- **Your goal**
For each line of the material, write out an exact copy.

- **Available data**

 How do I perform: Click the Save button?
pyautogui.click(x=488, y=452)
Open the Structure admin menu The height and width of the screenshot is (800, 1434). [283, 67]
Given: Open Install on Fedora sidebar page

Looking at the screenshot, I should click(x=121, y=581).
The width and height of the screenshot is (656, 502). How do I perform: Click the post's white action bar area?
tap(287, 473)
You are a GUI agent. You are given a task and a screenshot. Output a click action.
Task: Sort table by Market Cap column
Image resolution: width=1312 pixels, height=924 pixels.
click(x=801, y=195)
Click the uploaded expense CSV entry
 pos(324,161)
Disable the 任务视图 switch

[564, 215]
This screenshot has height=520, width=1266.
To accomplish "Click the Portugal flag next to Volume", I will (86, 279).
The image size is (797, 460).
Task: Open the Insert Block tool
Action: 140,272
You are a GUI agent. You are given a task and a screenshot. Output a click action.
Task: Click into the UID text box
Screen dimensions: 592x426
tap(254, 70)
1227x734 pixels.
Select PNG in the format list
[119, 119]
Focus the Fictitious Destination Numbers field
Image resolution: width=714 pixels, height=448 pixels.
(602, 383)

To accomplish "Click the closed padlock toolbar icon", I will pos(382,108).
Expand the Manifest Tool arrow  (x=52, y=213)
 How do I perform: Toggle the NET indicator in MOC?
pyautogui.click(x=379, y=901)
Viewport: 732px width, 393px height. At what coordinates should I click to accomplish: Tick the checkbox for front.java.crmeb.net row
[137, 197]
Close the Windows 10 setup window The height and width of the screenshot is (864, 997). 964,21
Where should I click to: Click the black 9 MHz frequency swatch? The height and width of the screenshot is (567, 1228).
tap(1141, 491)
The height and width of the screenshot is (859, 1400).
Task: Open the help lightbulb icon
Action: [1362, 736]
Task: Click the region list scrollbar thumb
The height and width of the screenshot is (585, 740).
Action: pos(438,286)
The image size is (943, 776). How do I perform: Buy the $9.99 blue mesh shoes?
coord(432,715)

- **Finished task**
 How do I perform: Click the Save button?
pyautogui.click(x=488, y=452)
Open the Structure admin menu The height and width of the screenshot is (800, 1434). [283, 67]
Given: Open Install on Fedora sidebar page

Looking at the screenshot, I should click(x=121, y=581).
The width and height of the screenshot is (656, 502). How do I perform: Click the post's white action bar area?
tap(287, 473)
You are a GUI agent. You are given a task and a screenshot. Output a click action.
Task: Sort table by Market Cap column
Image resolution: width=1312 pixels, height=924 pixels.
click(x=801, y=195)
Click the uploaded expense CSV entry
 pos(324,161)
Disable the 任务视图 switch

[564, 215]
This screenshot has height=520, width=1266.
To accomplish "Click the Portugal flag next to Volume", I will (86, 279).
The image size is (797, 460).
Task: Open the Insert Block tool
Action: 140,272
You are a GUI agent. You are given a task and a screenshot. Output a click action.
Task: Click into the UID text box
Screen dimensions: 592x426
tap(254, 70)
1227x734 pixels.
Select PNG in the format list
[119, 119]
Focus the Fictitious Destination Numbers field
Image resolution: width=714 pixels, height=448 pixels.
(602, 383)

To accomplish "Click the closed padlock toolbar icon", I will pos(382,108).
Expand the Manifest Tool arrow  (x=52, y=213)
 How do I perform: Toggle the NET indicator in MOC?
pyautogui.click(x=379, y=901)
Viewport: 732px width, 393px height. At what coordinates should I click to accomplish: Tick the checkbox for front.java.crmeb.net row
[137, 197]
Close the Windows 10 setup window The height and width of the screenshot is (864, 997). 964,21
Where should I click to: Click the black 9 MHz frequency swatch? The height and width of the screenshot is (567, 1228).
tap(1141, 491)
The height and width of the screenshot is (859, 1400).
Task: Open the help lightbulb icon
Action: [1362, 736]
Task: Click the region list scrollbar thumb
The height and width of the screenshot is (585, 740).
Action: pos(438,286)
The image size is (943, 776). How do I perform: Buy the $9.99 blue mesh shoes?
coord(432,715)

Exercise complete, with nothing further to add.